We’ve all felt isolated at times, but the so-called “invisible epidemic” that is loneliness is about much more than ephemeral feelings of sadness.
For decades, researchers have been seeing signs that the immune systems of lonely people are working differently.
Loneliness is now linked to everything from heart disease, depression, to Alzheimer’s disease and cancer.
A study suggests that’s because the pain of loneliness activates the immune pattern of a primordial response commonly known as fight or flight.
Lonely people’s white blood cells seem to be more active in a way that increases inflammation, a natural immune response to wounding and bacterial infection. On top of that, they seem to have lower levels of antiviral compounds known as interferons.
That seemed to provide a link to a lot of the poor health outcomes associated with loneliness, since chronic inflammation has been linked to everything from cancer to depression.
The human body isn’t built to hold a high level of inflammation for years, and therefore this is making you ill.
Steve Cole, a genomics researcher at the University of California, Los Angeles, and lead author on the study published in the Proceedings of the National Academy of Sciences said,
That explains very clearly why lonely people fall at increased risk for cancer, neurodegenerative disease and viral infections as well.”
Not only this, but they have discovered that prolonged loneliness can change how your body works.
To find that out, Cole and his collaborators tracked 141 people over five years.
Every year, the researchers measured how lonely the participants felt and took blood samples to track the activity of genes involved with immunity and inflammation.
They also tracked concentrations of the hormone norepinephrine, one of the two main signals during the flight-or-fight response.
Cole noticed that when people felt lonesome, they had significantly higher levels of norepinephrine coursing through their blood.
That could explain all the other immune changes that happen when people suffer from social isolation.
In a life-threatening situation, norepinephrine cascades through the body and starts shutting down immune functions like viral defence, while ramping up the production of white blood cells called monocytes.
It’s this surge in these pro-inflammatory white blood cells that are highly adapted to defend against wounds, but at the expense of our defenses against viral diseases that come from close social contact with other people,”
At the same time, lonely people seem to be shutting down genes that would make their bodies sensitive to cortisol, which lowers inflammation.
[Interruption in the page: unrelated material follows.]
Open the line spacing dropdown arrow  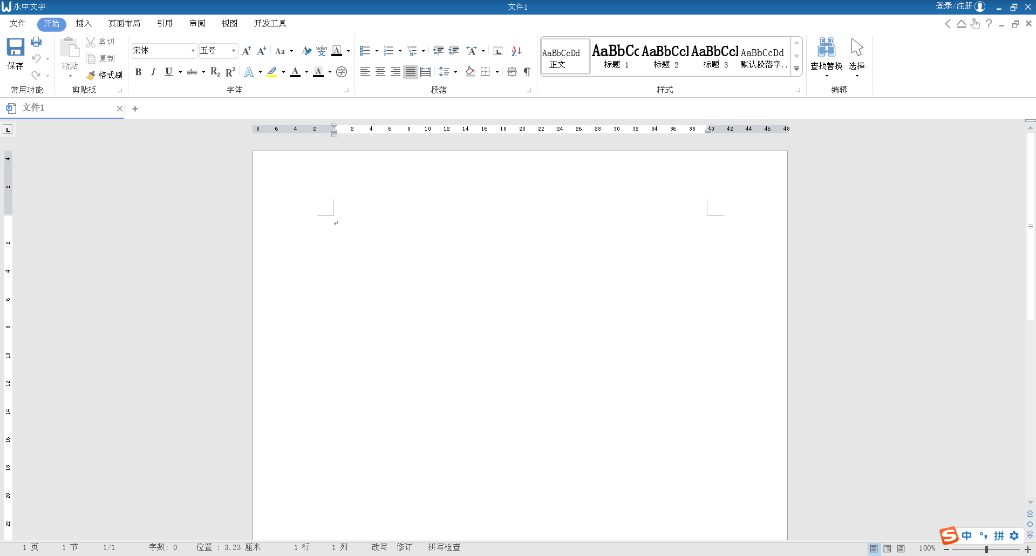(x=455, y=71)
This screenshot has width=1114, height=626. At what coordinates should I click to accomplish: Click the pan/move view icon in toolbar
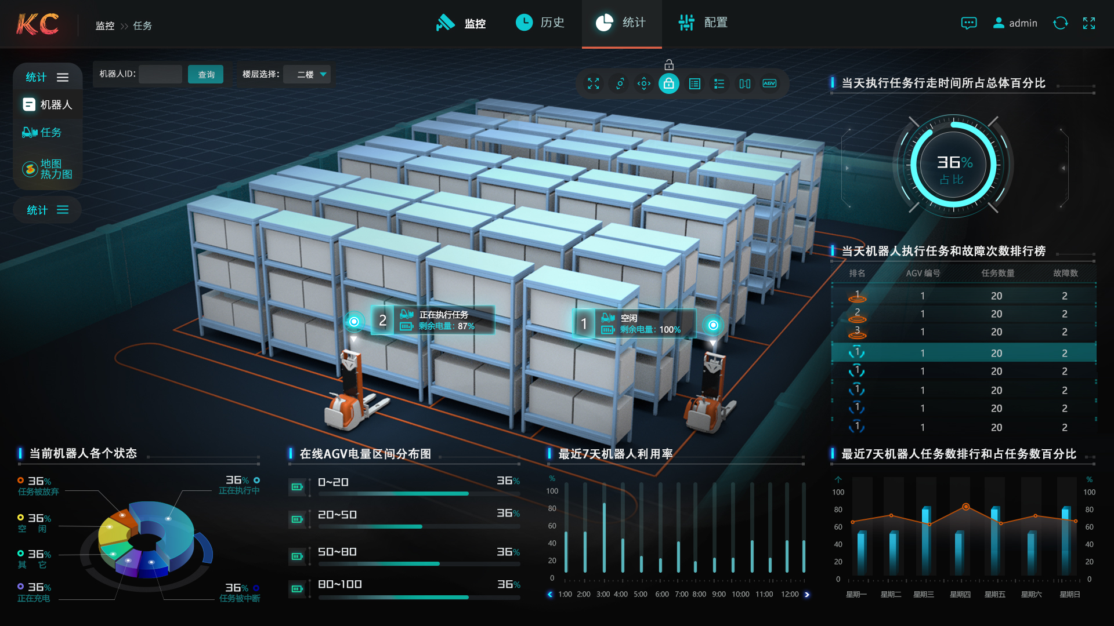click(x=643, y=83)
That ramps up the defensive inflammation response.
Loneliness would hit the switch on a defence plan our bodies initiate in the face of mortal danger, Cole thinks, if isolation is somehow truly lethal.
At this point, my best guess was that loneliness really is one of the most threatening experiences we can have. Though I didn’t think of loneliness as being that awful. It’s not pleasant, but not something my body should be getting all up in arms about.”
In the world of cubicles and studio apartments, loneliness is everywhere. We find it in both crowds and empty rooms. We change cities and lose friends. Even in relationships, people can be strangers to one another. But things were very different for our ancestors. When humans were evolving in a prehistoric environment, they banded together for food and for protection.
To be ostracised from your tribe was a death sentence, says Charles Raison, a psychiatrist at the University of Wisconsin-Madison who did not work on the study.
Literally they would die. There was no human way to live in isolation.”
Being alone in the wild meant you could be mauled by angry animals or angry human beings. Then your body would need extra defences against wounds and infection, but less protection against viruses you get from other people, like the flu. In that case, the stressful response to loneliness would simply be the body’s way of trying to survive exile.
The findings of this study have been published in Proceedings of the National Academy of Sciences.